A machine specifically for meshing?

Allen_ · July 2, 2020, 17:01

My basic problem is that I have a little cluster that seems is able to solve much more than I'm able to mesh. Each node is 24 cores and 128GB ram, and I just dropped a graphics card in the first node and do most of my meshing on it via Parsec. I'm trying to really crank up the resolution of some of my models but I seem to be running out of ram, so I've decided to build a "workstation node" specifically for this problem, but this is something I'm having a hard time finding specific information for. Certainly there's some disconnect between "what makes a good CFD machine" and "what makes a good meshing machine," but where exactly do the differences lie? Obviously the CFD work is directly dependent on memory bandwidth, but is mesh generation? It can certainly use lots of memory, but is the memory performance critical in the same way that it is during solving?

OK, suppose you had access to a small cluster comprised of numerous but lower clocked compute nodes, and all of your CAD work is well-handled by w-laptop/dock stations. You'd need to build a machine that can generate larger meshes in a reasonable amount of time, so what do you look for?

To start with I'd assume that you'd want ECC memory just for reliability... we wouldn't want instances where we come back in the following day to find failed meshes and wondering why when there was nothing actually wrong with the setup. And what about memory channels? In CFD we know that more is better, but is it that important in mesh generation? I know I need a lot of ram, but for instance would a fast cpu(let's say 8 cores) and 256GB over two channels be slower than a cheaper, slower(but also 8 cores) cpu with the same amount of ram over four channels?

As for CPU selection, we know that TR is a bad buy for solving CFD, but would it be an ideal chip for meshing? If the number of memory channels isn't important(or is it???) and ECC isn't important(again, ???), then would the 8 core Ryzen chips like the 3800X make for good meshing?

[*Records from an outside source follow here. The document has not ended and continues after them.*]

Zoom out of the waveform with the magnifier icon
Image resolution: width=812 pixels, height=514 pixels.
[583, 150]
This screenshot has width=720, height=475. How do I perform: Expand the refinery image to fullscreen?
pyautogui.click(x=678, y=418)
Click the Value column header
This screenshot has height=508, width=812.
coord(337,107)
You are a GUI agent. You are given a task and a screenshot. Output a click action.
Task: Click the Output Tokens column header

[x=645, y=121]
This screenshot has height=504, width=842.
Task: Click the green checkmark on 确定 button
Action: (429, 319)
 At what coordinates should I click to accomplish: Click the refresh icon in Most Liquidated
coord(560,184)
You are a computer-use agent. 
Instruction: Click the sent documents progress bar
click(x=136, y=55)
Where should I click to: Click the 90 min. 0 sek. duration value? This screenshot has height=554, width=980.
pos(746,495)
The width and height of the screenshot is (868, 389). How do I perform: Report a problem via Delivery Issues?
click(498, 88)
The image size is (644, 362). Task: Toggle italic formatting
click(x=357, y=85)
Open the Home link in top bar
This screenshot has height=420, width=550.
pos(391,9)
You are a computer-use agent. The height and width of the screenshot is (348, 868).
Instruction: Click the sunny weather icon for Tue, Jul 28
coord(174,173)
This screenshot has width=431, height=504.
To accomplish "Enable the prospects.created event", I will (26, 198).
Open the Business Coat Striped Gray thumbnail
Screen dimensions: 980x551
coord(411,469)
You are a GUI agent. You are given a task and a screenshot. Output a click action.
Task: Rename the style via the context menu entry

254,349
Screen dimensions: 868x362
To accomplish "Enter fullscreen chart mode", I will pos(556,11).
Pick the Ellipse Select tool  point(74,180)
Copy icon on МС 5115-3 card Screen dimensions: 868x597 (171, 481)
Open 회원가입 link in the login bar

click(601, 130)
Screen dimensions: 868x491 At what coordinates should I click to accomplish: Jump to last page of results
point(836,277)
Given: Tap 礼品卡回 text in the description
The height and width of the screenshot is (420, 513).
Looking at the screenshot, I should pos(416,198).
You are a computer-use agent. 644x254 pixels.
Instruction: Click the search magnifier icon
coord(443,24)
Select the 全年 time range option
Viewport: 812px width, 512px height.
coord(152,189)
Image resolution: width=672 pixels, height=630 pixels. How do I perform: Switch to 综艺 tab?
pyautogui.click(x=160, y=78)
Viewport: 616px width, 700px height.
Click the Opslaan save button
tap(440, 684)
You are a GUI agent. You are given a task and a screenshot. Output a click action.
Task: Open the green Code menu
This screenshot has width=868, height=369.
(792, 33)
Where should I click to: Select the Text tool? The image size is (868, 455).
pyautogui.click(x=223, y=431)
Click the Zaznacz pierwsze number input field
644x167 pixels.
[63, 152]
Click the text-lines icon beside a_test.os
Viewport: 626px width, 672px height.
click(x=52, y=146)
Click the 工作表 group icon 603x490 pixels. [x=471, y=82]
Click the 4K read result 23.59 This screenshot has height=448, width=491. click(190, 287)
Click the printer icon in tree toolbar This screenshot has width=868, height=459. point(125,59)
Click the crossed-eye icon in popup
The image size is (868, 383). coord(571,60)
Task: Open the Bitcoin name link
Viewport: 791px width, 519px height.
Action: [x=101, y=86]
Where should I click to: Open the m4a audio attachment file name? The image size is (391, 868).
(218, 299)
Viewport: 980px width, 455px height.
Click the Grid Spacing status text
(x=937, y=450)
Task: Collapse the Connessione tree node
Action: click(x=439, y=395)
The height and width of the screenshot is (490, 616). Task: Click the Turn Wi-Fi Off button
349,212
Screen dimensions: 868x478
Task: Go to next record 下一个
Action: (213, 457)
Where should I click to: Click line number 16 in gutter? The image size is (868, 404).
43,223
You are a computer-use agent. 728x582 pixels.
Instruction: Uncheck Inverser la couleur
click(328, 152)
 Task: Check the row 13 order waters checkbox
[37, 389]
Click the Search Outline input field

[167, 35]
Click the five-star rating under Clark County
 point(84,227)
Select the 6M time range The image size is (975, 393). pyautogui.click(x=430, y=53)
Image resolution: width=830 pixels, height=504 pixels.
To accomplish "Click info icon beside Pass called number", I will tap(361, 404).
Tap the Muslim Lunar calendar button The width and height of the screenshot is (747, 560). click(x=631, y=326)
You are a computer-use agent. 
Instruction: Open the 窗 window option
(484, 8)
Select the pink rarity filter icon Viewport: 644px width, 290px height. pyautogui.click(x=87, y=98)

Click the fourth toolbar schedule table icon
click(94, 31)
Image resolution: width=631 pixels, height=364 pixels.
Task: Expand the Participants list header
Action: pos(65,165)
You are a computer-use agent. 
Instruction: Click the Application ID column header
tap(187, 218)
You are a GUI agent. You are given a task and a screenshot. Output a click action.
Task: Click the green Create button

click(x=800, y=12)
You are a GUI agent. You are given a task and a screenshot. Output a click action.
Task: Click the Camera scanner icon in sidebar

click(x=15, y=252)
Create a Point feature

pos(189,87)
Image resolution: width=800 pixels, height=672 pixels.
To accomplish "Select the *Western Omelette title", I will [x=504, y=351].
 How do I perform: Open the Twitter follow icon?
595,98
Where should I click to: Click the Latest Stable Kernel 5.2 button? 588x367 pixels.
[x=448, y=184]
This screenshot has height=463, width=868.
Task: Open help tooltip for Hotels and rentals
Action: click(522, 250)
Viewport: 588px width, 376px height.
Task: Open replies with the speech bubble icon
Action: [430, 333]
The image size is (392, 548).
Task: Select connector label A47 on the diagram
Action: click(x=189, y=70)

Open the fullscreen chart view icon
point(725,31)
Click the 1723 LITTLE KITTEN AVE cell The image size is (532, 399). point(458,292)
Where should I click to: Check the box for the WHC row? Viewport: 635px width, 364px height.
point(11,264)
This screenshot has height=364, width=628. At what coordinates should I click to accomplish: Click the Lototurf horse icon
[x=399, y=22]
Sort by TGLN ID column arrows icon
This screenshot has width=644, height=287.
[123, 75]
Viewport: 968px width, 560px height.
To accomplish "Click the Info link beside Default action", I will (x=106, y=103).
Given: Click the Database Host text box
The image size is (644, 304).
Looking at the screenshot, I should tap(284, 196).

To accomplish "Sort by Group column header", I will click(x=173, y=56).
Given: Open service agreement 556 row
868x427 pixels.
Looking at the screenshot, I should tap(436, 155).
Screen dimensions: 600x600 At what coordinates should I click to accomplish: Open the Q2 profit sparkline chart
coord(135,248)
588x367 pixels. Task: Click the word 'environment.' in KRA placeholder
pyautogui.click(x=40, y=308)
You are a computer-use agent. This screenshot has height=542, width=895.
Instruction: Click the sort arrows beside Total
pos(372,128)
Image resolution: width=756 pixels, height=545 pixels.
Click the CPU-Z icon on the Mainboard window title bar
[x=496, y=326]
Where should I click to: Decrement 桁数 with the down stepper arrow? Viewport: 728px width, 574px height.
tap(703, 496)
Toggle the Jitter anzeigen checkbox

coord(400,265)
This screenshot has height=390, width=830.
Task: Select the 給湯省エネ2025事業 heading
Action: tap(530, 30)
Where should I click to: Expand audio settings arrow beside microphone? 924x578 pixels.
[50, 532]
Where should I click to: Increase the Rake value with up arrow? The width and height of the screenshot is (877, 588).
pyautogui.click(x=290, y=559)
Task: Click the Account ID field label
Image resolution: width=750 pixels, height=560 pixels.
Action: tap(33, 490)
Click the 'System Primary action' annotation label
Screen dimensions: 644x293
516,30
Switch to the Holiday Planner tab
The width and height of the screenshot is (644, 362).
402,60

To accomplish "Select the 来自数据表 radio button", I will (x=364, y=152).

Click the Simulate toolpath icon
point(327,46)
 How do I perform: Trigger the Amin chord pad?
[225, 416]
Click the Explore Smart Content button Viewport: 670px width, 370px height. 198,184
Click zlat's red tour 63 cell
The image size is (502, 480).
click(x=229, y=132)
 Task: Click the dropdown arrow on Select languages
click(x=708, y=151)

I'd appreciate anyone who knows or has any insights to chime in. System selection in this forum seems to be centered on the solving aspect of CFD. However, it seems that in many cases different parts of the problem are done on different computers, so it follows that different systems would be better optimized for these different tasks. I just don't see where it's ever discussed here, and there are very few places to look that have the same kind of knowledge base as this forum.

flotus1 · July 2, 2020, 18:52

Having developed both CFD solvers and grid generators, I feel qualified to make an educated guess.

First things first: the easy way would be to just drop in more RAM into that first node. It might not be quite as fast for meshing as a purpose-built machine, but definitely cheaper. And depending on what exactly these compute nodes look like, the performance difference might not be huge compared to a purpose-built workstation.

Grid generation, especially with commercial "general purpose" software, does not scale well across many cores. There are exceptions of massively parallel grid generators, even for distributed memory. But these are mostly for scientific applications.
This impacts what the perfect pre-processing hardware should look like. Memory bandwidth is not as important as for CFD solvers. Few cores running below maximum utilization can not saturate the full memory bandwidth of e.g. an AMD Epyc CPU.
What's more important here is latency. Grid generators do not have the benefit of -for lack of a better term- sequential memory access that CFD solvers can have. Data access will be scattered across the whole data set, and often in very small chunks. This access pattern disqualifies NUMA machines due to their high memory latency penalty when accessing memory that is not local to the node.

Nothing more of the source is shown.